"Employment Is Up. Paychecks, Not So Much"

SCOTT SIMON, HOST:

The U.S. economy saw the strongest job growth since 1999 last year. That's according to the latest statistics out of the U.S. Labor Department yesterday. The country gained another 252,000 jobs in December. That sounds good news, but as NPR's Chris Arnold tells us this latest jobs report also dashed some hopes for bigger paychecks.

CHRIS ARNOLD, BYLINE: If American workers had to pick a song to play for their bosses, a good choice might be this little number from the faux-rock band Spinal Tap.

(SOUNDBITE OF SONG, "GIMME SOME MONEY")

SPINAL TAP: (Singing) Do I have to come right flat out and tell you everything. Give me some money. Give me some money.

ARNOLD: Money is the rub with this recovery. Employers are hiring more people. That's good, but overall the real wages that they're paying remain flat, and this jobs report in particular was disappointing. A month ago it looked like wages were starting to pick up, but now those November numbers were revised lower and in December wages actually fell a bit.

HARRY HOLZER: So there is this ongoing puzzle and economists are trying to figure this out.

ARNOLD: Harry Holzer is a former chief economist for the Labor Department. He says the puzzle is that the official unemployment rate has now fallen to 5.6 percent. And, historically, that's meant that there's enough demand for labor to push up wages. So...

HOLZER: How can it be that we haven't seen any growth, adjusted for inflation, so far? Probably the real answer to that is that there's still more slack in the labor market.

ARNOLD: In other words, the unemployment rate just isn't as good a yardstick this time around. Many workers have dropped out of the labor force or are working part time. That's not captured in the unemployment rate figure. Now, just about everybody agrees that if employers keep hiring more workers at some point wages will rise, but the question then is by how much? Holzer says if you look back at the 30-year period after World War II...

HOLZER: The rising tide was lifting all the boats, so you had strong wage growth year-in, year-out, and over a 30-year period, you know, the average worker's earnings were more or less doubled.

ARNOLD: Since the early 1970s, though, it's been a very different story.

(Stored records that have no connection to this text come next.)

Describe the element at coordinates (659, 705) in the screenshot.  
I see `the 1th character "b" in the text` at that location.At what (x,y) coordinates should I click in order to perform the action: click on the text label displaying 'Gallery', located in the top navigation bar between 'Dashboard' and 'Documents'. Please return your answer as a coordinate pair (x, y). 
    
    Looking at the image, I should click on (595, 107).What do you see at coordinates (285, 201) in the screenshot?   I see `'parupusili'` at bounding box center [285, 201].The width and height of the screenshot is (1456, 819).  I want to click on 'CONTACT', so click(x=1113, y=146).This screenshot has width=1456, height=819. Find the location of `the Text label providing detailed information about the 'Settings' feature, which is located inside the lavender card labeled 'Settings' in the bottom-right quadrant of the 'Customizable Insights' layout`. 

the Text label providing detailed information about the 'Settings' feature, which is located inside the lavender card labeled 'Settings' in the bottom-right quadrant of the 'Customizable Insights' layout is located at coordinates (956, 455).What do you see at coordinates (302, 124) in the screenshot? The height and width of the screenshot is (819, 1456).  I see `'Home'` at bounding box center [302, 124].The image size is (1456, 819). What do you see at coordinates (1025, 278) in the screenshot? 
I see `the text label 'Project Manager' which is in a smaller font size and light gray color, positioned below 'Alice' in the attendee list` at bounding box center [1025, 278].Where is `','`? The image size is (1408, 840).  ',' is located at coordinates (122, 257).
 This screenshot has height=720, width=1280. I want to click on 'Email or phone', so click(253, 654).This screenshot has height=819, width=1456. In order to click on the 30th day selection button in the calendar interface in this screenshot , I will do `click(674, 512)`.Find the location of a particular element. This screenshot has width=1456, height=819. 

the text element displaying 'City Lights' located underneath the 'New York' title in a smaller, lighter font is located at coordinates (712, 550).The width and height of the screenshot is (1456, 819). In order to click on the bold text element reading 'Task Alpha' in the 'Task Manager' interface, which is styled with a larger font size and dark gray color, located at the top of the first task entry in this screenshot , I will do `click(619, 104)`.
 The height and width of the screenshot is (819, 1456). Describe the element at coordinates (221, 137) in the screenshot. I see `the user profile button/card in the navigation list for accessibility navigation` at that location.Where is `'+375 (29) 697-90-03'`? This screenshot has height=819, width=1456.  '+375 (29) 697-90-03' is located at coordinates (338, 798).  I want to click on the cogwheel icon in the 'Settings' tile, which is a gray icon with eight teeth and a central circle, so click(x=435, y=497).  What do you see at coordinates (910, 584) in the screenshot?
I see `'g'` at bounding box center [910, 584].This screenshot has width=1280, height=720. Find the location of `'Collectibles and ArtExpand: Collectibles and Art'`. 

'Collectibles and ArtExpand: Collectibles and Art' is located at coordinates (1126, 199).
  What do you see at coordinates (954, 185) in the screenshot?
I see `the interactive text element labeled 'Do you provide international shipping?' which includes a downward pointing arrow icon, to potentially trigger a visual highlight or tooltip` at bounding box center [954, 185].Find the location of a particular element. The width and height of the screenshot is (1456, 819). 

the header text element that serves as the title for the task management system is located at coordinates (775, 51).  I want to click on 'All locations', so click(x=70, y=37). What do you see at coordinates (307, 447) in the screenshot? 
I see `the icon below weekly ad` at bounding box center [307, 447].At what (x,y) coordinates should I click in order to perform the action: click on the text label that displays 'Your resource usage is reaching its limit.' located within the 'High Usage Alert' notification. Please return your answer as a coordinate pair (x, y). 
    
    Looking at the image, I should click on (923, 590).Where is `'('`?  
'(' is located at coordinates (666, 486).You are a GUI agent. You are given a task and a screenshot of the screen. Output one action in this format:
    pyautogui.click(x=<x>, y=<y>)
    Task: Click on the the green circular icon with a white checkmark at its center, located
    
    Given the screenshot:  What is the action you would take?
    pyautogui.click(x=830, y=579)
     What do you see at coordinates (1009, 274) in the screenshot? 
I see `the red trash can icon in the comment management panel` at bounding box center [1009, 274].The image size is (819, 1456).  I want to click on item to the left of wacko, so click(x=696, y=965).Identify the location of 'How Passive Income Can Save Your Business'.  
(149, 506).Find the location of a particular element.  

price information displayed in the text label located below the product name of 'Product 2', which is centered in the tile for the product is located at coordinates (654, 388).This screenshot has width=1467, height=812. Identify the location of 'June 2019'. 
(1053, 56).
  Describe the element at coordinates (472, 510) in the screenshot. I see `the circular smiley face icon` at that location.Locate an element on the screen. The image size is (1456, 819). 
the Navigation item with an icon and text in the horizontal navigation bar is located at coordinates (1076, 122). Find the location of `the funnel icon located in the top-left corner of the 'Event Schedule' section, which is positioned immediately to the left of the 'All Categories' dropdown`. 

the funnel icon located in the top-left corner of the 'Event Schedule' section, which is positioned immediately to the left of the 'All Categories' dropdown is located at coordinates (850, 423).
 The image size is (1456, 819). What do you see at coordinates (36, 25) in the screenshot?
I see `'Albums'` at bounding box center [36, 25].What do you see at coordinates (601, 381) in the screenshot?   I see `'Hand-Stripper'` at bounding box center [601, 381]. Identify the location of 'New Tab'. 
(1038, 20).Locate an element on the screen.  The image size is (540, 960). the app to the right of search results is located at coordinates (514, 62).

Holzer says overall wages, adjusted for inflation, have only risen 20 percent since 1973. And when you look at big chunks of what used to be the middle-class - take, working-age men with a high school education - their wages haven't risen at all. In fact, they've fallen.

HOLZER: All less-educated men are earning less than they did 40 years ago. That's just a really new story in American history. You know, people ought to know that that's really different than anything we've experienced in the past.

ARNOLD: And that's troubling to both liberal and conservative economists. Michael Strain is a labor economist with the American Enterprise Institute.

MICHAEL STRAIN: I'm very concerned about it. I think that taking kind of the short-term view, there's a policy response, which is for the Fed to continue its campaign of stimulating the economy.

ARNOLD: Longer-term, most everyone agrees it'll be important to better educate and train the American workforce. Higher skills mean more money and a better future. For his part President Obama yesterday spoke at a community college in Tennessee.

(SOUNDBITE OF ARCHIVED RECORDING)

PRESIDENT BARACK OBAMA: I'm announcing an ambitious new plan to bring down the cost of community college tuition in America. I want to bring it down to zero.

(APPLAUSE)

OBAMA: We're going to - I want to.

ARNOLD: The president called for two free years of community college for all Americans.

(SOUNDBITE OF ARCHIVED RECORDING)

OBAMA: I want to make it free.

(APPLAUSE)

ARNOLD: Betsey Stevensen is a labor economist on the president's Council of Economic Advisers. She says, basically, college is the new high school when it comes to having skills to get a good paying job. And a century ago, of course, we made high school free.

BETSEY STEVENSEN: When we decided to make high school free and universal, the rest of the world laughed us and called us wasteful.

ARNOLD: But Stevensen said it paid off big-time and the administration's hoping free community college would as well. Chris Arnold, NPR News.